Instructions to follow: Nothing other than the lines from the one containing "This screenshot has width=304, height=675." through the close of the entries below should be printed, each exactly.

Records supplied:
== Segment start ==
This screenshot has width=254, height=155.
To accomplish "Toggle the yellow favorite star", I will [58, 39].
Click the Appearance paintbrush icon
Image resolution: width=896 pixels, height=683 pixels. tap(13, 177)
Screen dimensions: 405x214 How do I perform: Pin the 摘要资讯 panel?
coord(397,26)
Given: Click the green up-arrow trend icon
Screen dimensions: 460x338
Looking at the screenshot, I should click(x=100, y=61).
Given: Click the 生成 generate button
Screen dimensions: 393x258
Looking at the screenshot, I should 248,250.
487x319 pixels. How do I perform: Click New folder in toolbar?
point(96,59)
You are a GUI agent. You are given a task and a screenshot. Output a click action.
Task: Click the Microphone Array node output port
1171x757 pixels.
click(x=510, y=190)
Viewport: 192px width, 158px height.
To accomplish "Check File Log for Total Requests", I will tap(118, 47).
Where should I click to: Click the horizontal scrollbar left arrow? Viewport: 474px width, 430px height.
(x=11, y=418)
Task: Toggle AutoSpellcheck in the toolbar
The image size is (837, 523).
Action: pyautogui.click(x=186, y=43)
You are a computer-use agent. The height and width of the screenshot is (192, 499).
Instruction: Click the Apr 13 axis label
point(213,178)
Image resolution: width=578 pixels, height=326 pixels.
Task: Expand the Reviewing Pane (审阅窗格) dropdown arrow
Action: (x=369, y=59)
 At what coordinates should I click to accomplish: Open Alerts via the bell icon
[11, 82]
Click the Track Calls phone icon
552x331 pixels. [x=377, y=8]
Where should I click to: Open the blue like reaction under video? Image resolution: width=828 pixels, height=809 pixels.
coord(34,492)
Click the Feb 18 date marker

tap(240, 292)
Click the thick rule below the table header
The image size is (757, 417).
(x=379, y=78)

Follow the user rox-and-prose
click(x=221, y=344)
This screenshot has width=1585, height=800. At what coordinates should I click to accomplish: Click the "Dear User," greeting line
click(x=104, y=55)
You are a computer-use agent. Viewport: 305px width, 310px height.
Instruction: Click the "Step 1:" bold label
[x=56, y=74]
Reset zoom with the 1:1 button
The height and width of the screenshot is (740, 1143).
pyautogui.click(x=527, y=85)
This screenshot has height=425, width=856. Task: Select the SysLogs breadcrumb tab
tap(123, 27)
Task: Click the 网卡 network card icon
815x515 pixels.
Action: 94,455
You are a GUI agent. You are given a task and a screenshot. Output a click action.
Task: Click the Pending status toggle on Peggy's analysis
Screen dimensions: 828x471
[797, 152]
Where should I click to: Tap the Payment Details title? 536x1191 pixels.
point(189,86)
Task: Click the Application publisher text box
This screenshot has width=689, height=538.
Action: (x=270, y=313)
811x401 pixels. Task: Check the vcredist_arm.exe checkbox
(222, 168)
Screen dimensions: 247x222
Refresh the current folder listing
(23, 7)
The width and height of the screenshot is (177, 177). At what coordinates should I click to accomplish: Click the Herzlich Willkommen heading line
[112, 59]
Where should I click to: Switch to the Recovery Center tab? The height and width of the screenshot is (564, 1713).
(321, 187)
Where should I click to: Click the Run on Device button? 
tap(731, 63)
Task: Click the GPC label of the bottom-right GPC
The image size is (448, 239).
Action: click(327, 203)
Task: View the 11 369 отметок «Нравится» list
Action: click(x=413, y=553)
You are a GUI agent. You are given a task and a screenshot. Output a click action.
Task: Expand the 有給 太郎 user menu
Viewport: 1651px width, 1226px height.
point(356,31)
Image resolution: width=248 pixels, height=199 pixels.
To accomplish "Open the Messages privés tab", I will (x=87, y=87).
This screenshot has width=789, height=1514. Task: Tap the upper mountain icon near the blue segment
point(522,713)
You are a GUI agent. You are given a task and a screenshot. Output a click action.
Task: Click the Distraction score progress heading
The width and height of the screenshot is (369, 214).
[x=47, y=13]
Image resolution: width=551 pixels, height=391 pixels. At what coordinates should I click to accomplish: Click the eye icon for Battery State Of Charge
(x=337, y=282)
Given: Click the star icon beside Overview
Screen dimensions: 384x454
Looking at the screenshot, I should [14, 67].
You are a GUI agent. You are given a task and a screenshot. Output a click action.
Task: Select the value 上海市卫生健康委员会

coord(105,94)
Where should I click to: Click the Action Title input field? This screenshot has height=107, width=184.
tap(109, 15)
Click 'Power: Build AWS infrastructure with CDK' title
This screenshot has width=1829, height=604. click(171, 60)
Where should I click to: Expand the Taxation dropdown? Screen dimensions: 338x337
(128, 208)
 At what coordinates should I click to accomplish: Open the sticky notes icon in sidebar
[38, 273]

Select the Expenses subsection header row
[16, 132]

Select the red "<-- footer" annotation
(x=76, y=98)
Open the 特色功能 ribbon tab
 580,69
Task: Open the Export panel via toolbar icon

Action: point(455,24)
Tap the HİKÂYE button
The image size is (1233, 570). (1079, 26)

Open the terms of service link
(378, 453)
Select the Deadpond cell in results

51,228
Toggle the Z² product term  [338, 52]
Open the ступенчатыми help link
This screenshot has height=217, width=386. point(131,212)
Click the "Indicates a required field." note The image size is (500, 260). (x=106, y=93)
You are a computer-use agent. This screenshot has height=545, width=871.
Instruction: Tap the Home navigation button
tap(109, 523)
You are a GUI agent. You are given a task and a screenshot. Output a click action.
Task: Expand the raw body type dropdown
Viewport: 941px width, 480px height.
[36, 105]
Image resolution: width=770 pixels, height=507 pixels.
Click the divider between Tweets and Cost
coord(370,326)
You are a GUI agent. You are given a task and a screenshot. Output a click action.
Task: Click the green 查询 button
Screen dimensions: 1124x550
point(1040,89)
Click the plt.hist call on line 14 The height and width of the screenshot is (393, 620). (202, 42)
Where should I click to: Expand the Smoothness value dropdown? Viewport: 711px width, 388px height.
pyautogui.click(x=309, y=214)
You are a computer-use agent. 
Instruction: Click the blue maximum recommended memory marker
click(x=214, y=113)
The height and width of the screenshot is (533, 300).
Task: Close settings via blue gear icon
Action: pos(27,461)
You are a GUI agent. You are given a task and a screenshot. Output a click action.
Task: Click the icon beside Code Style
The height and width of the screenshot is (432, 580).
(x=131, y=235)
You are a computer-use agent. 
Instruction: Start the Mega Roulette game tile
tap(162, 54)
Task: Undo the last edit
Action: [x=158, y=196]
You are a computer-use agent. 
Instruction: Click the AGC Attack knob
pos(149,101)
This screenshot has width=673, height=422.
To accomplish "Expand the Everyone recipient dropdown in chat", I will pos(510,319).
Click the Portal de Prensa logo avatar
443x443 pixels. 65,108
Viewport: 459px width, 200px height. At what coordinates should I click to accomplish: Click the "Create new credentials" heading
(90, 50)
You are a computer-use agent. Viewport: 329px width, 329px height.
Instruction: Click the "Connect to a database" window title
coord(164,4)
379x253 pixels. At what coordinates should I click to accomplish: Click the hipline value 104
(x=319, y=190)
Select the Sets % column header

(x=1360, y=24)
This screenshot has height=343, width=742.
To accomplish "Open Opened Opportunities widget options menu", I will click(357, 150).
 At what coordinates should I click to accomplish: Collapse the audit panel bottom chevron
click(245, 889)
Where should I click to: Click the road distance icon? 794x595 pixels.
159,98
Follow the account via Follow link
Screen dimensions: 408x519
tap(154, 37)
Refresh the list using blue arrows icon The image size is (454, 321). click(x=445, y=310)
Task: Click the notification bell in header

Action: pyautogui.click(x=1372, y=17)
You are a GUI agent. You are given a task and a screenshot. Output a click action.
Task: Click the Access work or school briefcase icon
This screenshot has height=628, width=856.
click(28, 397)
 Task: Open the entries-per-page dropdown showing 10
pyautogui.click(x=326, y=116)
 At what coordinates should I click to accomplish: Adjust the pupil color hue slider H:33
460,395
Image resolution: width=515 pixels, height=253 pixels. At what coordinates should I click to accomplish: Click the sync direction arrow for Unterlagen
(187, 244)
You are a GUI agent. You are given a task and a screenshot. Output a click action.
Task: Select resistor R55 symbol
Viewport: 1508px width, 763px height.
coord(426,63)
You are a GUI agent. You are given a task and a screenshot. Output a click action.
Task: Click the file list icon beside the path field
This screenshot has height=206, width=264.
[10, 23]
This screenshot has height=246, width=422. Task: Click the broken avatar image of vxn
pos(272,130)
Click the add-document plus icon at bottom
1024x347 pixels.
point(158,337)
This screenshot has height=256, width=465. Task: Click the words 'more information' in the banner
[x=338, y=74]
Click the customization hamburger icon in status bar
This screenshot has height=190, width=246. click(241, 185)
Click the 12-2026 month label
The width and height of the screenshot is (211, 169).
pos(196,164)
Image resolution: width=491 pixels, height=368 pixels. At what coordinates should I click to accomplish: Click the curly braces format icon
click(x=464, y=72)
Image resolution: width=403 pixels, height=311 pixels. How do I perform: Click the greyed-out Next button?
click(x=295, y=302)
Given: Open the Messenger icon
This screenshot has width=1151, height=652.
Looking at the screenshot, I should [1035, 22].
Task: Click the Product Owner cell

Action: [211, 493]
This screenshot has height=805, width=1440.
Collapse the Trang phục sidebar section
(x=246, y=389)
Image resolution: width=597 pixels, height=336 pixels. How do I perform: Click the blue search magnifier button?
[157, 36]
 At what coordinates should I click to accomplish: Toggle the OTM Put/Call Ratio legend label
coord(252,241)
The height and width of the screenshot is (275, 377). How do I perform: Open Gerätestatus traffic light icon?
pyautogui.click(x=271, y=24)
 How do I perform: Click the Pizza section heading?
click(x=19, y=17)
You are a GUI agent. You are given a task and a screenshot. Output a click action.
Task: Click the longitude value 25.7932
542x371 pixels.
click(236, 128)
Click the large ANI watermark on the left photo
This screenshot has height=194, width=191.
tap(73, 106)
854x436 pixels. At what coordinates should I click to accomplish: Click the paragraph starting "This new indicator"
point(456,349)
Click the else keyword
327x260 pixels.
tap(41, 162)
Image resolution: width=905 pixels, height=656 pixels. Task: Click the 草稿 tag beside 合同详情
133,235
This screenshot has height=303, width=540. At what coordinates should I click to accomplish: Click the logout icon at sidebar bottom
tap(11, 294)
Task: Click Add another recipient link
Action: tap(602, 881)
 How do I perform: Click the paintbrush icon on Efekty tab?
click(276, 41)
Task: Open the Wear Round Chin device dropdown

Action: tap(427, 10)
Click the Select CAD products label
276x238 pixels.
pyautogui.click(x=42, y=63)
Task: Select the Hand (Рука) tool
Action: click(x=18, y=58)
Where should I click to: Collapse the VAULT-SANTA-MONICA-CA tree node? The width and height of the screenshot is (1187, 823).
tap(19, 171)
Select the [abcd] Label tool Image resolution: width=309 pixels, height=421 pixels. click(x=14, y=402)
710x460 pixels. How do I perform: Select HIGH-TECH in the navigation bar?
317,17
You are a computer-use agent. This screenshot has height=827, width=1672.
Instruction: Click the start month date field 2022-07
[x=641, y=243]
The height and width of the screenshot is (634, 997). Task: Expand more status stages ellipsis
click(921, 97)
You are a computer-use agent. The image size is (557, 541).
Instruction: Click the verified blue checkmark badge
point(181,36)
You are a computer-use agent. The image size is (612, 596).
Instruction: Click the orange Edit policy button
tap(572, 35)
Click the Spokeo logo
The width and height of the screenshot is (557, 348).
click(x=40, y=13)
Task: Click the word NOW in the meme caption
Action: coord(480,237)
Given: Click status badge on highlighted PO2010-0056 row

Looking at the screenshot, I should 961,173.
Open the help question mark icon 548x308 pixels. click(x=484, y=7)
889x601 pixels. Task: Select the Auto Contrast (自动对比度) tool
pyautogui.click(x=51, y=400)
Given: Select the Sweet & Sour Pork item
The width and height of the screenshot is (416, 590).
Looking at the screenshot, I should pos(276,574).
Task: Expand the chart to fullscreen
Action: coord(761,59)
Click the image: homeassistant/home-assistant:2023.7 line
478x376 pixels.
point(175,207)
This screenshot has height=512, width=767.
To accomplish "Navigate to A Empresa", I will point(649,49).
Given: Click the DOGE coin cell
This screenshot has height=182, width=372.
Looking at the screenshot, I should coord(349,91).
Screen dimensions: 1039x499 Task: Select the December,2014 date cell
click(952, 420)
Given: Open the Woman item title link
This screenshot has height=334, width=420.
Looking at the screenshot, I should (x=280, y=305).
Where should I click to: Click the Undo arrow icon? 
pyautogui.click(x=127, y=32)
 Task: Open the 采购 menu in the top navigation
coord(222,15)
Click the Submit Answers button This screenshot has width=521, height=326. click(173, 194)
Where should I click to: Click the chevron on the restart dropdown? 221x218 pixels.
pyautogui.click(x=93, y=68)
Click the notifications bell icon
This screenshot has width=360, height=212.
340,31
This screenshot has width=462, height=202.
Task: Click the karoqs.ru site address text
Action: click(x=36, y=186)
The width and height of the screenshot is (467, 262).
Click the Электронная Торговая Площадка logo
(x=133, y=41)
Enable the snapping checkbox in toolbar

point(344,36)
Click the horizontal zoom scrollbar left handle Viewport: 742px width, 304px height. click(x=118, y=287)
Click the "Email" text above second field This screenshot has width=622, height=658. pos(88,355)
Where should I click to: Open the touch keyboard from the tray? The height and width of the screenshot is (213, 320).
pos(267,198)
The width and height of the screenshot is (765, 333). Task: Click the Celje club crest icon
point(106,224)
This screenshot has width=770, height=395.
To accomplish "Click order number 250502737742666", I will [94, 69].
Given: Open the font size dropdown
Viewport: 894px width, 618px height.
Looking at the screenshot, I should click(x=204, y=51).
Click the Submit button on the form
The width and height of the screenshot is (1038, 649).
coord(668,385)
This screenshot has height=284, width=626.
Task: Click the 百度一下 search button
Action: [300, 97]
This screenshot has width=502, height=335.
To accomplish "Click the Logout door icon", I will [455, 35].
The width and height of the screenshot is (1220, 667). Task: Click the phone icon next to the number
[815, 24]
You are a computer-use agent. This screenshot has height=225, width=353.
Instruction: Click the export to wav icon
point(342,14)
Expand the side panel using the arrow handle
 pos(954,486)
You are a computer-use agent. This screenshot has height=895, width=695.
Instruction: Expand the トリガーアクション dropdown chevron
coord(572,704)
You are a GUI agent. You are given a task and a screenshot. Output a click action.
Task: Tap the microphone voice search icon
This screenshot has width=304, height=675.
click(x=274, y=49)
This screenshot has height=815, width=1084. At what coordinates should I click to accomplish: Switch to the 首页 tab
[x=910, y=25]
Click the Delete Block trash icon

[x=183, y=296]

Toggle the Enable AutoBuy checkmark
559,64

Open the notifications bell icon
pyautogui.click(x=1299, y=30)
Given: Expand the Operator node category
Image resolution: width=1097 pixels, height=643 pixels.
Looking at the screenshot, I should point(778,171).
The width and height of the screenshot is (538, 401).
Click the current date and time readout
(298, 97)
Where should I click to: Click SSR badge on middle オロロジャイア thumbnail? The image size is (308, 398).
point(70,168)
== Segment end ==
Answer to this exercise:
This screenshot has width=304, height=675.
click(x=274, y=49)
This screenshot has height=815, width=1084. At what coordinates should I click to accomplish: Switch to the 首页 tab
[x=910, y=25]
Click the Delete Block trash icon

[x=183, y=296]

Toggle the Enable AutoBuy checkmark
559,64

Open the notifications bell icon
pyautogui.click(x=1299, y=30)
Given: Expand the Operator node category
Image resolution: width=1097 pixels, height=643 pixels.
Looking at the screenshot, I should point(778,171).
The width and height of the screenshot is (538, 401).
Click the current date and time readout
(298, 97)
Where should I click to: Click SSR badge on middle オロロジャイア thumbnail? The image size is (308, 398).
point(70,168)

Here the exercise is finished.